- **Short problem**
Please pick out every line of the data below that contains the word "size", and copy each one.

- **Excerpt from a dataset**

● ● ●

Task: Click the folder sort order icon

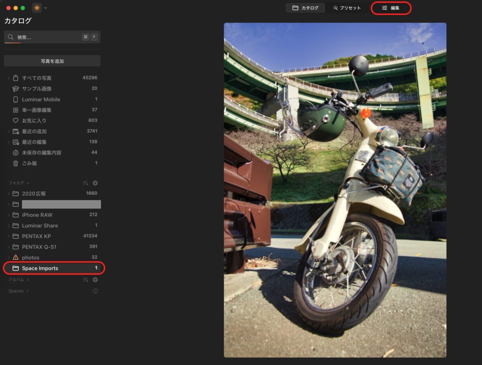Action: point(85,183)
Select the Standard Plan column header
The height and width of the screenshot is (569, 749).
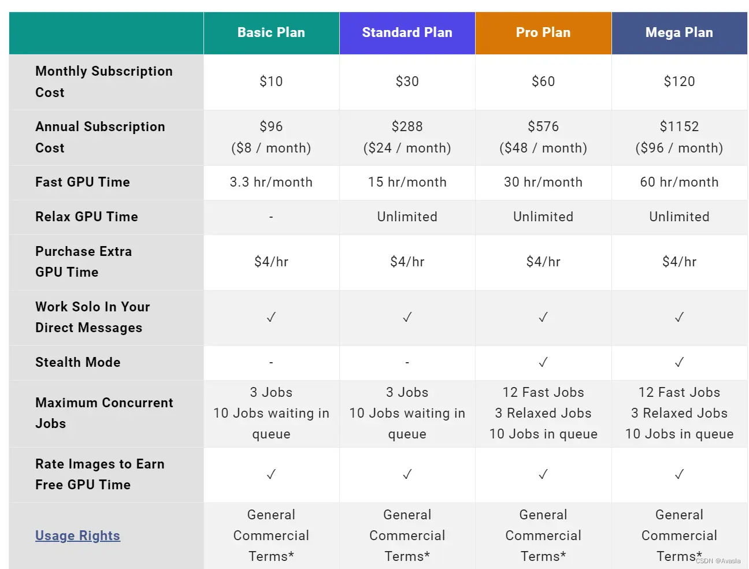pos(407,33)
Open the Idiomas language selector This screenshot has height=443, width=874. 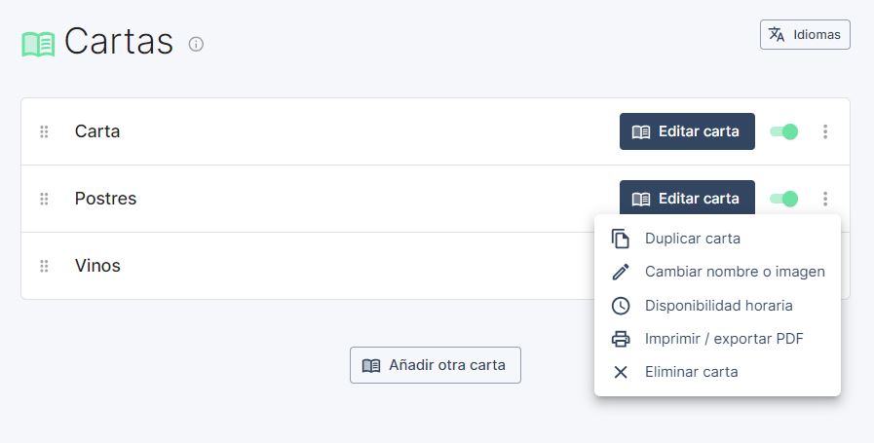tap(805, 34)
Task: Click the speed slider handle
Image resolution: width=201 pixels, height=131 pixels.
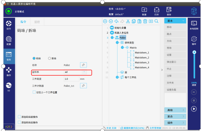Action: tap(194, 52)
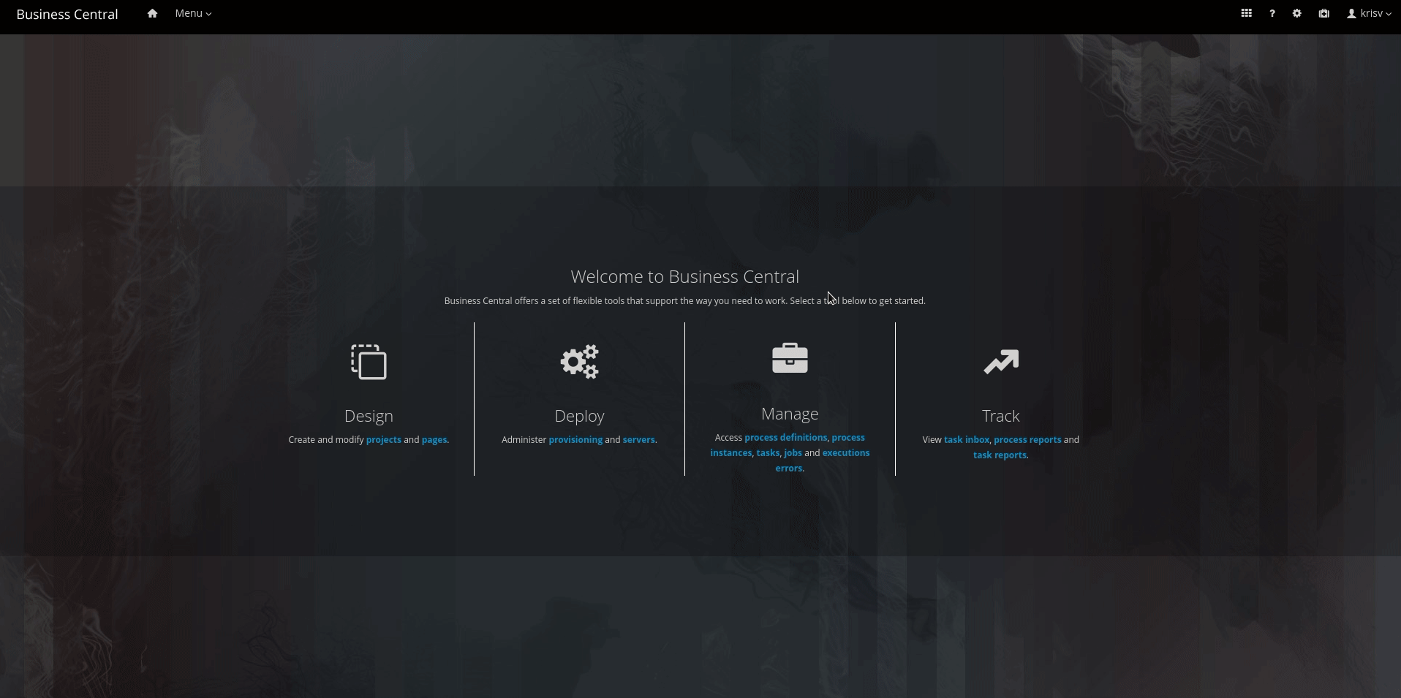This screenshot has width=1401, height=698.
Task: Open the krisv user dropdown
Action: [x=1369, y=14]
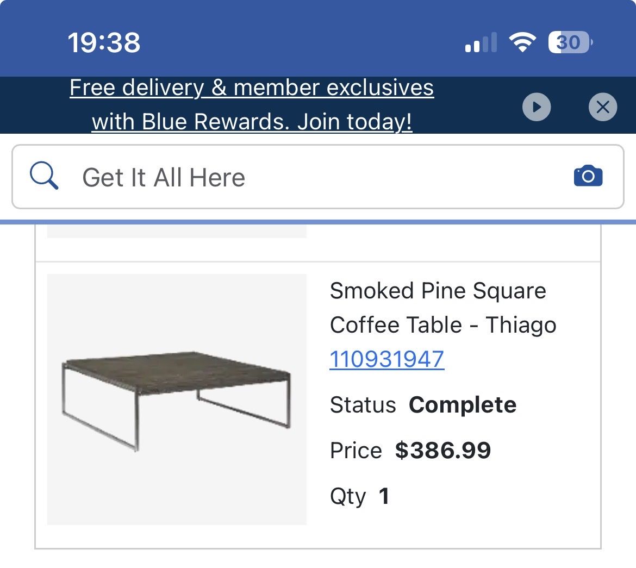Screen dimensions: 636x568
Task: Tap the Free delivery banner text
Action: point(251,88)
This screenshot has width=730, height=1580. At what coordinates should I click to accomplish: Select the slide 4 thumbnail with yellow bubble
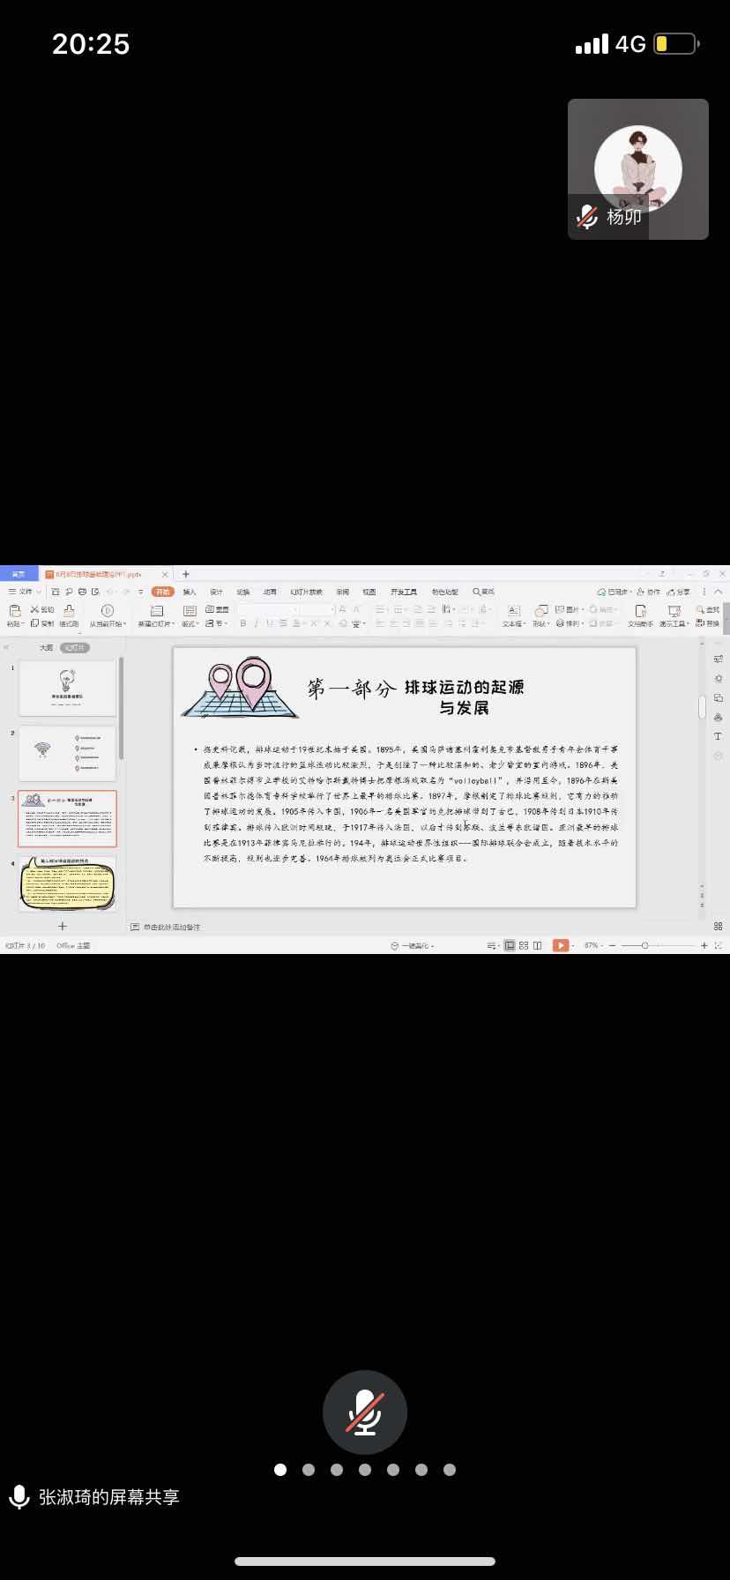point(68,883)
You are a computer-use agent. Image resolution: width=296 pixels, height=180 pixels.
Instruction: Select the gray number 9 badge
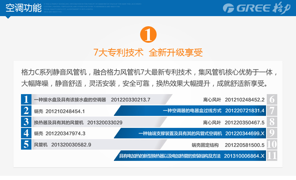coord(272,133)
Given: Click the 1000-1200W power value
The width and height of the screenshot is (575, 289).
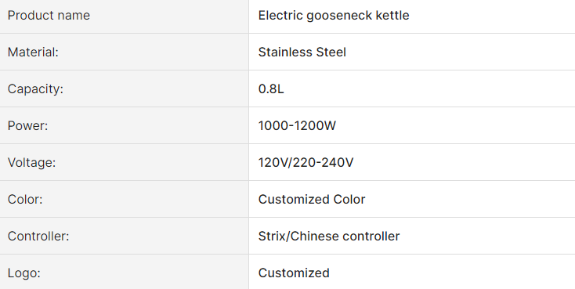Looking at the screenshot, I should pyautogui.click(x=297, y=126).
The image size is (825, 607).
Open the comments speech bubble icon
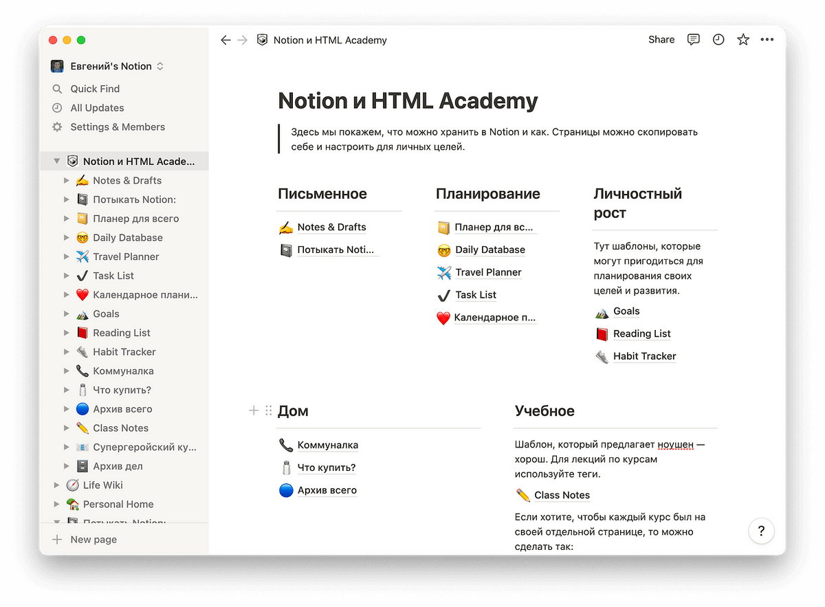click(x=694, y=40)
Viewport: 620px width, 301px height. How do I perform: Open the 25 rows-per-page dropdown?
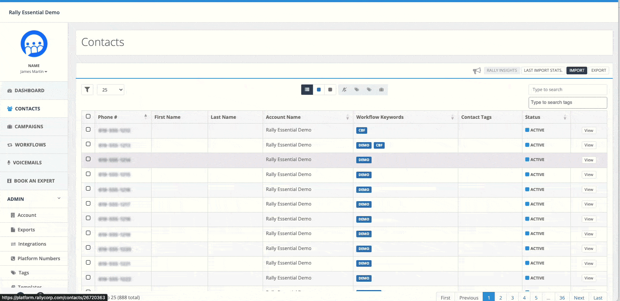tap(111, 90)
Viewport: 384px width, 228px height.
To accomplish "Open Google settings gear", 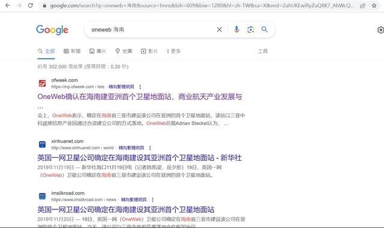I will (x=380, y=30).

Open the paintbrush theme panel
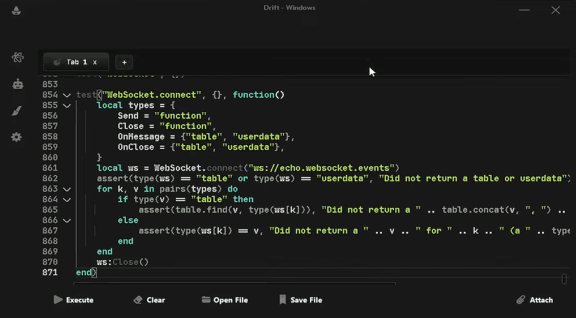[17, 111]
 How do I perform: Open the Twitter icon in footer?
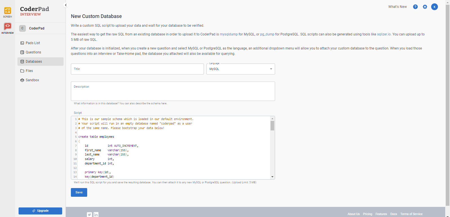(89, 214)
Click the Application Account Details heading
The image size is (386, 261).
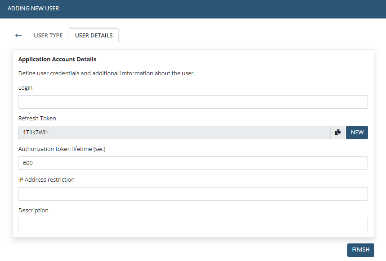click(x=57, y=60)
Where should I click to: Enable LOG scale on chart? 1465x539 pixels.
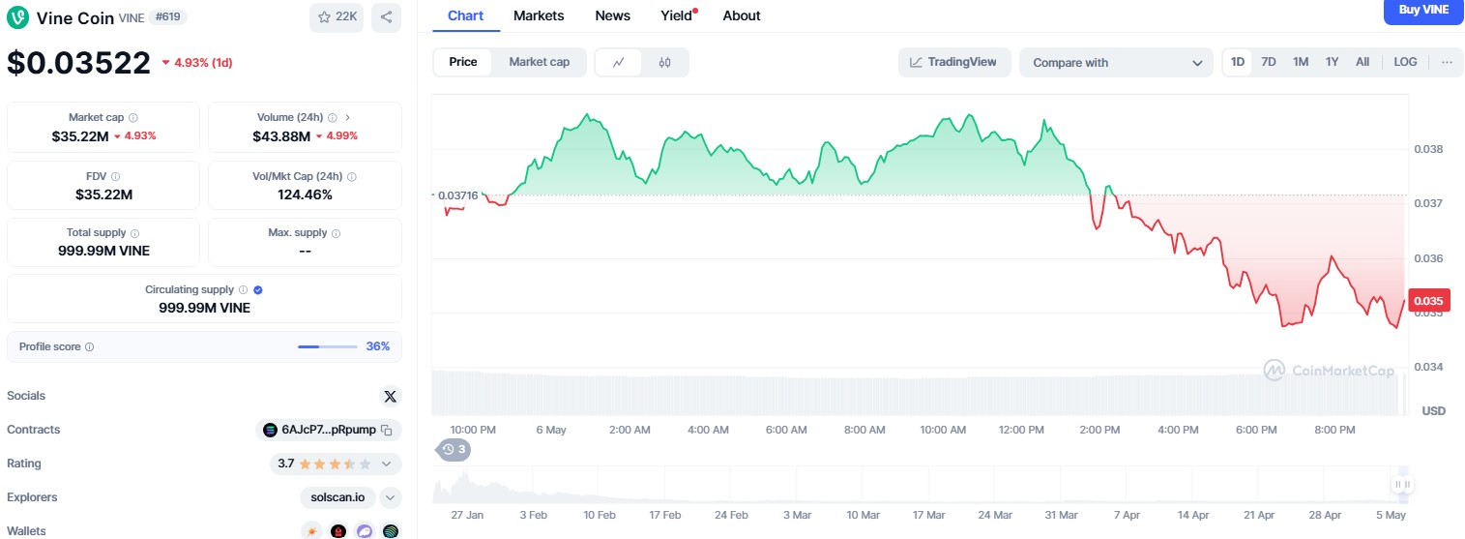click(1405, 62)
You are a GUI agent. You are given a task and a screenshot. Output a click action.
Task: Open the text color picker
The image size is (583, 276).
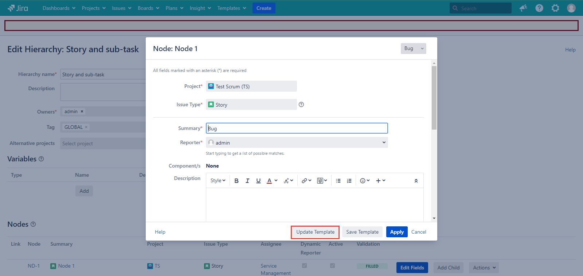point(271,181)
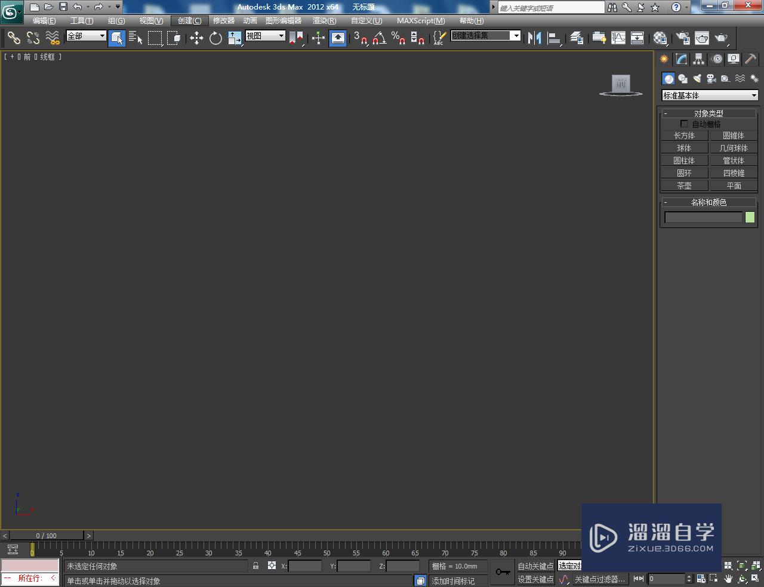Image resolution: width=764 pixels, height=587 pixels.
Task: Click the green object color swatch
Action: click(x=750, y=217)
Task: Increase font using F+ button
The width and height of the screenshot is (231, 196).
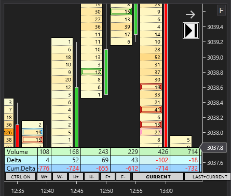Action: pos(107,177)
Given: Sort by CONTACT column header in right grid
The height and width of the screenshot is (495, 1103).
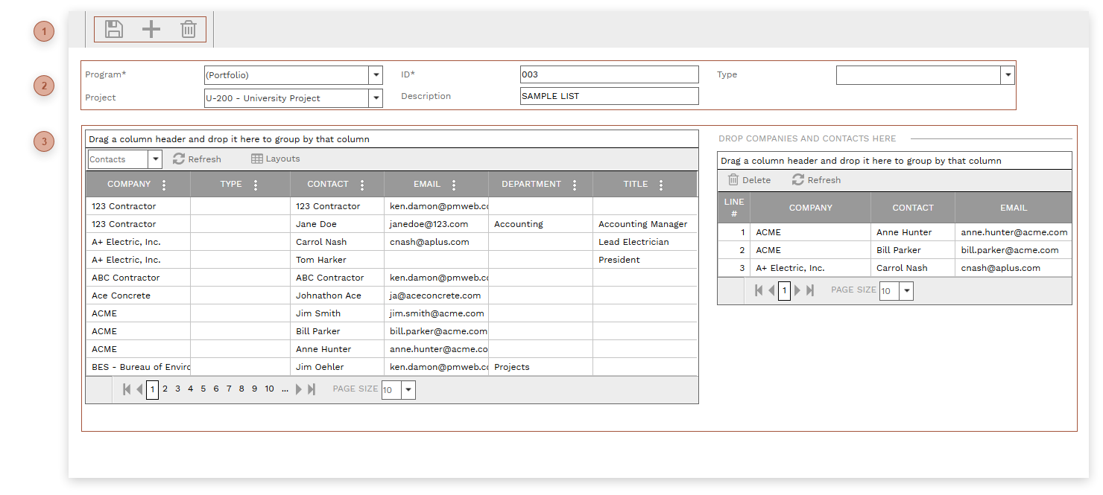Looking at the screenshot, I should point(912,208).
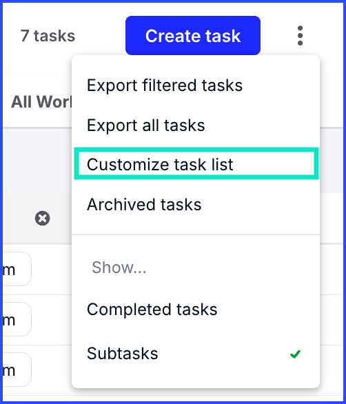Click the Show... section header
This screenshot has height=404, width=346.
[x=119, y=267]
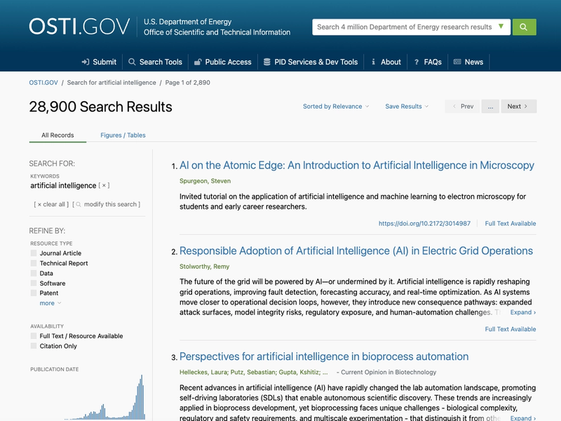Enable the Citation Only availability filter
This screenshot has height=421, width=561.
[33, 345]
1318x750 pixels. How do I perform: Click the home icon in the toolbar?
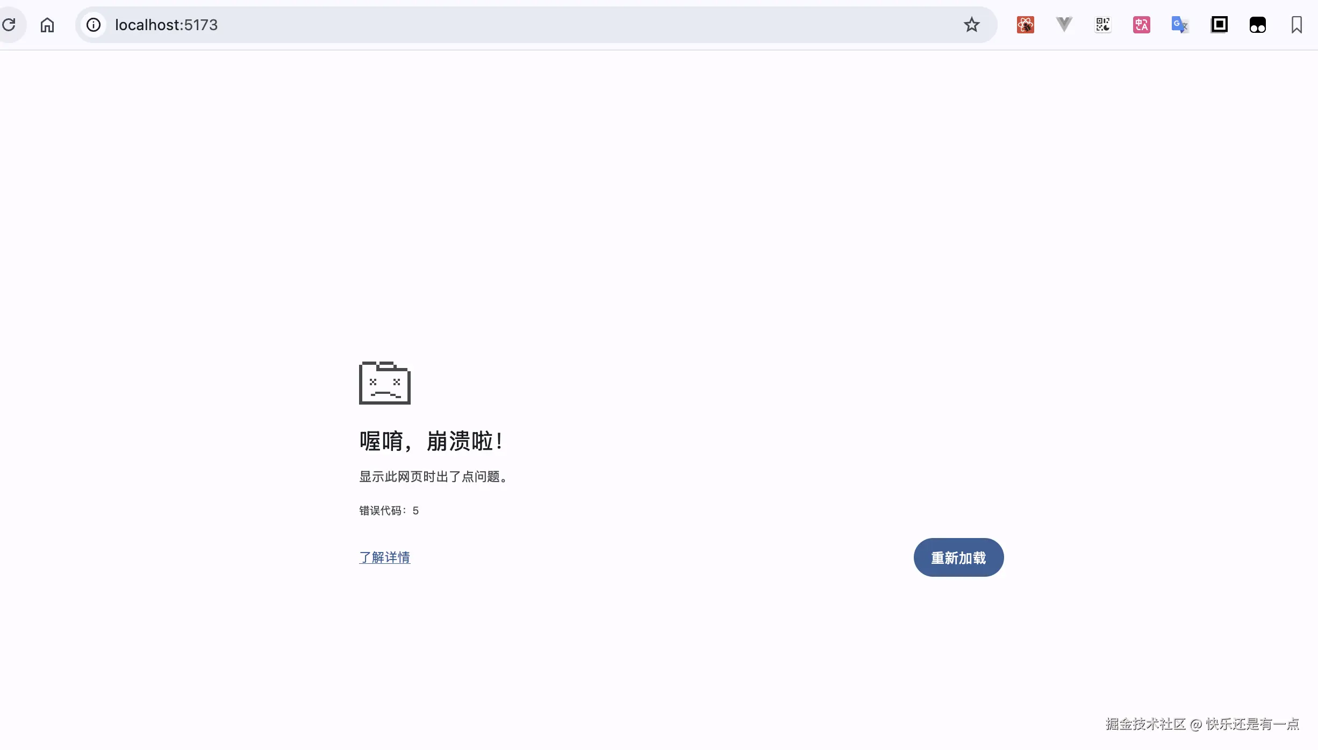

● ● ●

- **Exercise answer**
The image size is (825, 607).
The image size is (386, 261).
The image size is (583, 276).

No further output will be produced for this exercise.